Trap weighted index overflow

[dhardy]

Closes #1309. This approach is likely sub-optimal but without significant overhead (not benchmarked), and only to a distribution constructor.

[dhardy]

So cargo test fails: Rust detects an overflow in total_weight += w.borrow(); on debug builds.

We want checked_add here, but (like many things) there's no trait for that in std. (There is in num-traits.)

Alternative: use wrapping_add to disable the built-in overflow check, then manually check. But again, no trait. Instead, we can use core::num::Wrapping... but the method needs to support f32 which Wrapping does not.

So I think it comes down to:

1. Depend on num-traits in rand (currently only rand_distr depends on this)
2. Or add our own trait (already used in other places, e.g. Float).

I opted for the second choice here:

/// Bounds on a weight
///
/// See usage in [`WeightedIndex`].
pub trait Weight: Clone {
    /// Representation of 0
    const ZERO: Self;

    /// Checked addition
    ///
    /// -   `Result::Ok`: On success, `v` is added to `self`
    /// -   `Result::Err`: Returns an error when `Self` cannot represent the
    ///     result of `self + v` (i.e. overflow).
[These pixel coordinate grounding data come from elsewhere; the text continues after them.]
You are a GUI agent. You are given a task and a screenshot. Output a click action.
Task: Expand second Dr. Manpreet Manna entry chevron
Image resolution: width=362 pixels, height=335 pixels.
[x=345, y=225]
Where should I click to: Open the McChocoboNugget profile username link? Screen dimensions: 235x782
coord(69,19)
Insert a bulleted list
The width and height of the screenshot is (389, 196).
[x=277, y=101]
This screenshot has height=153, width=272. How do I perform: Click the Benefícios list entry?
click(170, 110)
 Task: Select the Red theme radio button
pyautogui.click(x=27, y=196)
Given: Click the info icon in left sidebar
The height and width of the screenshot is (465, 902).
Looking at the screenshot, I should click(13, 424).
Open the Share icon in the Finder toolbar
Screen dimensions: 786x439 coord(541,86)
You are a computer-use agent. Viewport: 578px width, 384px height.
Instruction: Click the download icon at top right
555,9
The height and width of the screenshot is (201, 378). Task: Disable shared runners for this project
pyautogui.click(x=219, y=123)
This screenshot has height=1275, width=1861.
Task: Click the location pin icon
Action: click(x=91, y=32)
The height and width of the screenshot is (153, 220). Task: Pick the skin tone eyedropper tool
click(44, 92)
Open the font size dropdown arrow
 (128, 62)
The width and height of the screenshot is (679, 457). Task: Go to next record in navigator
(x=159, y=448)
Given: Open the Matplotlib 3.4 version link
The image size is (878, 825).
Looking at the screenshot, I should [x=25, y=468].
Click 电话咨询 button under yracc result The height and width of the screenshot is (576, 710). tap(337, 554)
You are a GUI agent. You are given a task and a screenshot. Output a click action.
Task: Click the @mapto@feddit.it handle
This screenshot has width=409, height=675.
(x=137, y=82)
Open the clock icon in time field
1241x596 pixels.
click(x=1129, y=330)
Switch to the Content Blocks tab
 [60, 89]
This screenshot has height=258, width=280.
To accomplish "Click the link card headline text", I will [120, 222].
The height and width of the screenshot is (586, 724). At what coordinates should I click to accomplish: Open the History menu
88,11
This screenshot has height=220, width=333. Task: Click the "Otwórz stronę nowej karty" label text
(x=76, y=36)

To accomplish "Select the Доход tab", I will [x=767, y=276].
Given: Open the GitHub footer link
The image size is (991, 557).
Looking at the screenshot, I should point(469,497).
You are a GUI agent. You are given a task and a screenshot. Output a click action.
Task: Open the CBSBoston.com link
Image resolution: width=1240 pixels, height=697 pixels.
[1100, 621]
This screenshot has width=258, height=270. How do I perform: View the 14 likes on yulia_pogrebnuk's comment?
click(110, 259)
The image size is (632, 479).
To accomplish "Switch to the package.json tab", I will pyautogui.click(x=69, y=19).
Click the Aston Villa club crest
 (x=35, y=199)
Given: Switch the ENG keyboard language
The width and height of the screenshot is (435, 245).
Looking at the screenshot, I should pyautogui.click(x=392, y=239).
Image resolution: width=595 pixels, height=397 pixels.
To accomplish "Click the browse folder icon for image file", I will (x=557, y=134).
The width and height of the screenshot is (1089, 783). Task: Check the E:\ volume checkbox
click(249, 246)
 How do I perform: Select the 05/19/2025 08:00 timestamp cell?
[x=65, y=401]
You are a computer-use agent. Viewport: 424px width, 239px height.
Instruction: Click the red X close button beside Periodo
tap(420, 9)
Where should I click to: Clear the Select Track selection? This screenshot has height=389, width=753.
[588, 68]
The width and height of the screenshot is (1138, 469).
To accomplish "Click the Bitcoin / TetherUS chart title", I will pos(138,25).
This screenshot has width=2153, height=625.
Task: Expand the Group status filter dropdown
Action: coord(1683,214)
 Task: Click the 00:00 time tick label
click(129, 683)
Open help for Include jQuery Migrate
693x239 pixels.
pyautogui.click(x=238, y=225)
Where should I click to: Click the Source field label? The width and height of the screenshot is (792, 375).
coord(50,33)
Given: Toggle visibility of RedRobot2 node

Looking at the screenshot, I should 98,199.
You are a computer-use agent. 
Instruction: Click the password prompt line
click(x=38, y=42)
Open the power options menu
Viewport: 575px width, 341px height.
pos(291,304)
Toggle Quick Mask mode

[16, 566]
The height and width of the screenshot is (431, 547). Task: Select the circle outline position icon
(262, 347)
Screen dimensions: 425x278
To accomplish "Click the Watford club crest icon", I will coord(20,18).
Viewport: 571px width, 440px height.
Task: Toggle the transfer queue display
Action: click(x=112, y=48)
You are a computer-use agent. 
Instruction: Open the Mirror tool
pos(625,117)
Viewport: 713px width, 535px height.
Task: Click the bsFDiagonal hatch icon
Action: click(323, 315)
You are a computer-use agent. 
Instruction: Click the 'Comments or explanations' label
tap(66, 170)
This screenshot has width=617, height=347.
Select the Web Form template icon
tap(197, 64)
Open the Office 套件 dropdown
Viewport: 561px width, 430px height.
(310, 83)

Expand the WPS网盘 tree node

The value of `self` should be
    ///     discarded.
    fn checked_add_assign(&mut self, v: &Self) -> Result<(), ()>;
}

[dhardy]

What this omits: the impls of checked_add_assign for float types always succeed since floats "overload to INF representation". It may be better for our use-case to error here.

Also: the signature of checked_add_assign is tailored to our use-case and differs from e.g. num_traits::ops::checked::CheckedAdd.

[vks]

I really like the simplified trait bounds!

My only concern is that Weight is public: Almost any change to it will be a breaking change.